§ Compito assegnato 1: Ricopia esattamente le righe dei dati dal tratto che va dalla riga contenente "You are a computer-use" fino a quella contenente "click(x=119, y=370)", entrambe incluse. Escludi le immagini dalla risposta.

==*==

La violenza delle armi esplosive sulla popolazione civile in Yemen. L’appello a Parlamento e cittadini a far sentire la propria voce

Yemen: il massacro “made in Italy” di donne e bambini

Oxfam: «Negli ultimi 3 mesi aumentati del 25% i civili uccisi». Un Paese in ginocchio e il ruolo dell’Italia

[28 Novembre 2019]

Oxfam ha presentato oggi il nuovo rapporto “La violenza delle armi esplosive sulla popolazione civile in Yemen” dal quale emerge che «Dall’inizio del conflitto in Yemen in oltre 1 caso su 3 l’uso di armi esplosive ha ucciso una donna o un bambino. Vittime “collaterali” di raid aerei o bombardamenti via terra che colpiscono aree popolate, campi profughi, scuole e ospedali. Dal 2015 il 67% delle vittime civili è stato causato da attacchi aerei della Coalizione saudita, che hanno spezzato 8.000 vite innocenti. Bombardamenti che vedono l’utilizzo di armi prodotte in gran parte in Gran Bretagna, Usa, Francia, Iran e Italia».
I bmbardamenti, in particolare quelli effettuati dai Sauditi, hanno effetti devastanti su una popolazione allo stremo: in Yemen resta in funzione – e con gravissime difficoltà – solo il 50% delle strutture sanitarie del Paese, oltre 4 milioni di bambine e bambini che non possono più studiare perché 2.500 scuole sono state rase al suolo o ospitano gli sfollati che continuano a crescere di numero di mese in mese.
Il rapporto di Oxfam denuncia «L’orrore di un conflitto che – alimentato dall’export mondiale di armi – ha già causato 100mila vittime (20 mila solo nel 2019), tra civili e combattenti, cancellando ogni possibile futuro per chi è sopravvissuto. 11 milioni di bambini oggi non hanno nulla da mangiare o da bere. Milioni di madri e ragazze sono esposte a matrimoni precoci, molestie, tratta, prostituzione, nell’incubo costante che i propri figli, magari giocando o cercando qualcosa da rivendere in cambio di cibo, possano saltare in aria su una delle mine sparse anche nelle zone abitate o venire uccisi negli scontri».

==*==

§ Compito assegnato 2: Trasforma in un elenco puntato il paragrafo dell'articolo che inizia con "Il rapporto di Oxfam denuncia", conservandone i fatti principali.

§ Parte di un file di dati:
==*==

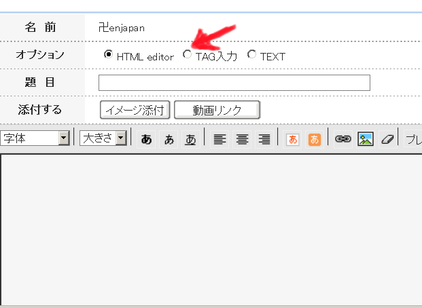Click the italic text icon
Image resolution: width=422 pixels, height=308 pixels.
169,139
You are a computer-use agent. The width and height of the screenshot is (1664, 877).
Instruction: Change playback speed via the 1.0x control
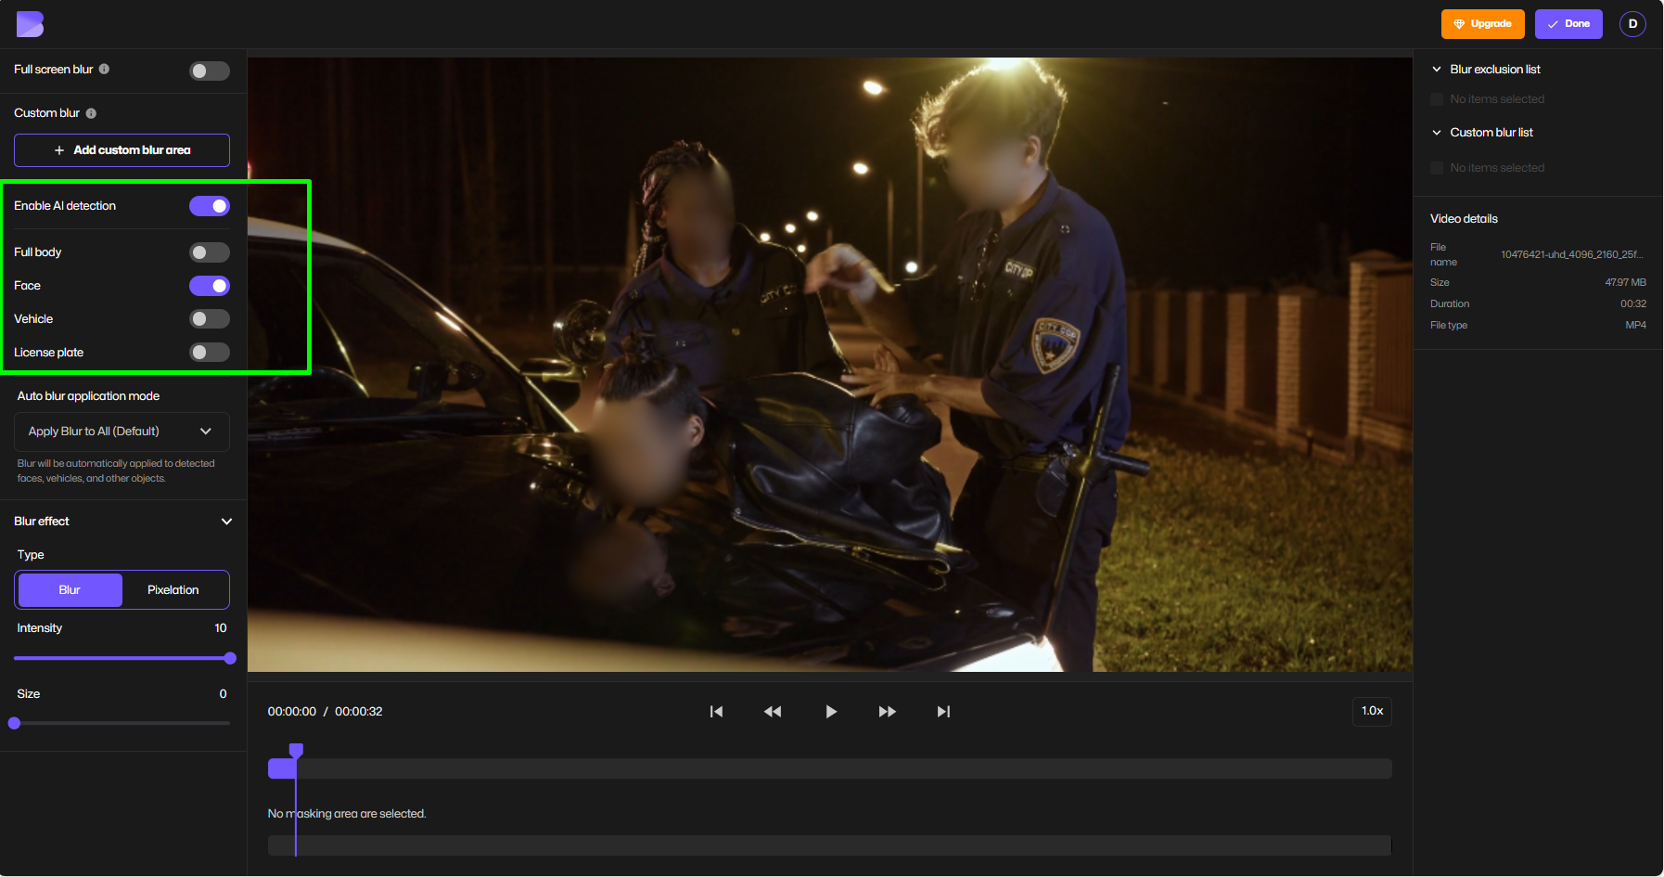[x=1372, y=711]
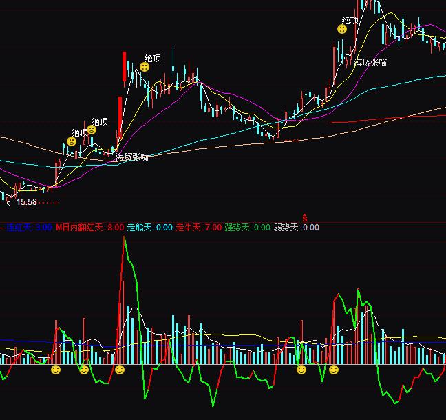Click the third smiley in the indicator panel

click(x=119, y=370)

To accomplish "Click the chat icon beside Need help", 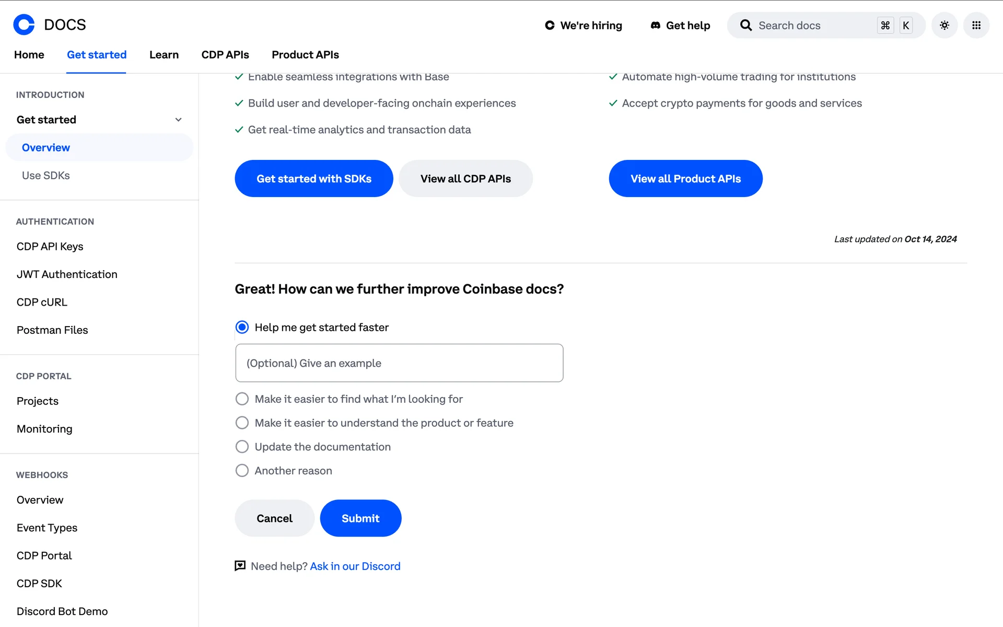I will [240, 566].
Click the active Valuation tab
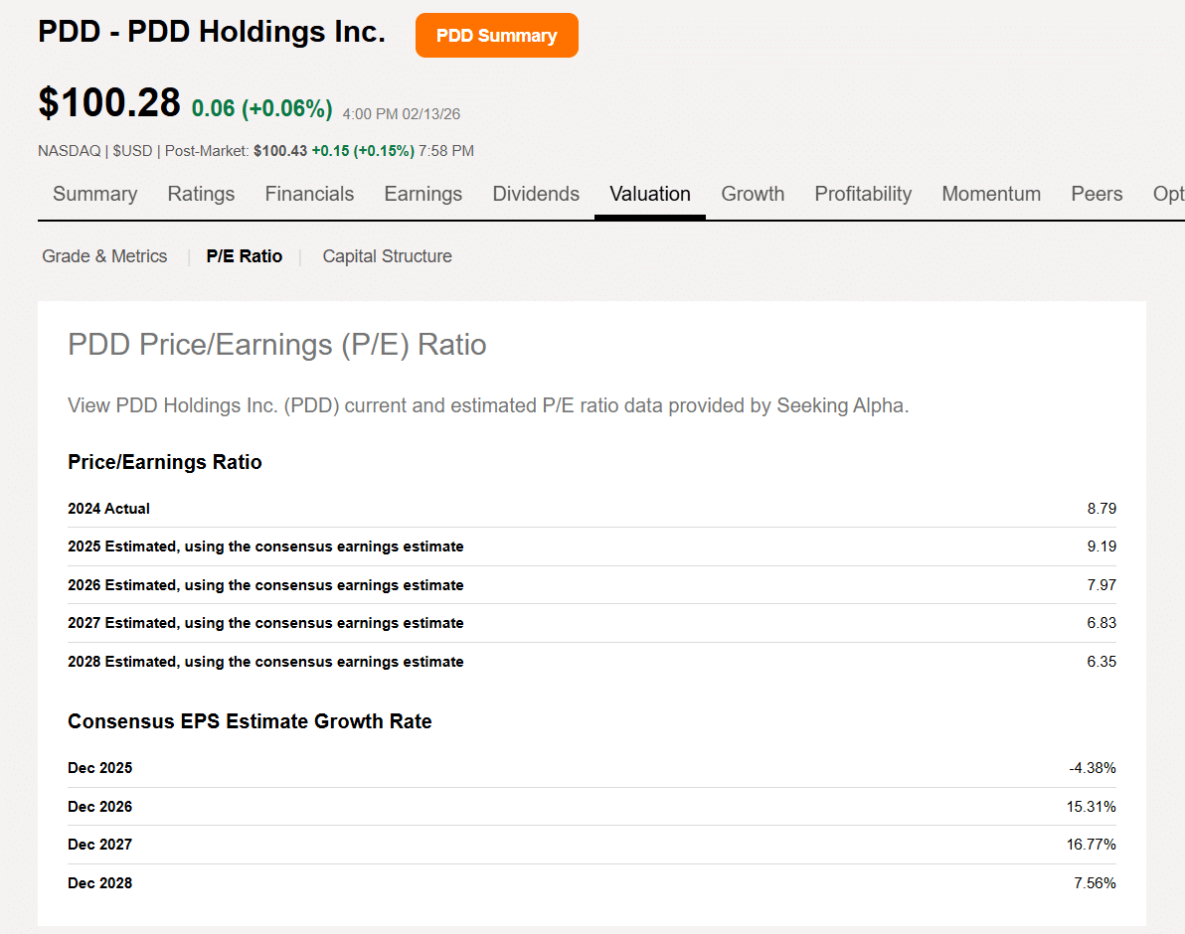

==*==

§ Risultato 1:
You are a computer-use agent. The width and height of the screenshot is (1664, 877).
Instruction: Change playback speed via the 1.0x control
[x=1372, y=711]
Click the third smiley in the indicator panel

click(x=119, y=370)

§ Risultato 2:
- Il conflitto, alimentato dall'export mondiale di armi, ha già causato 100mila vittime tra civili e combattenti, di cui 20mila solo nel 2019.
- Ha cancellato ogni possibile futuro per i sopravvissuti.
- Oggi 11 milioni di bambini non hanno nulla da mangiare o da bere.
- Milioni di madri e ragazze sono esposte a matrimoni precoci, molestie, tratta e prostituzione.
- Vivono nel timore costante che i figli saltino in aria su mine sparse anche nelle zone abitate o vengano uccisi negli scontri.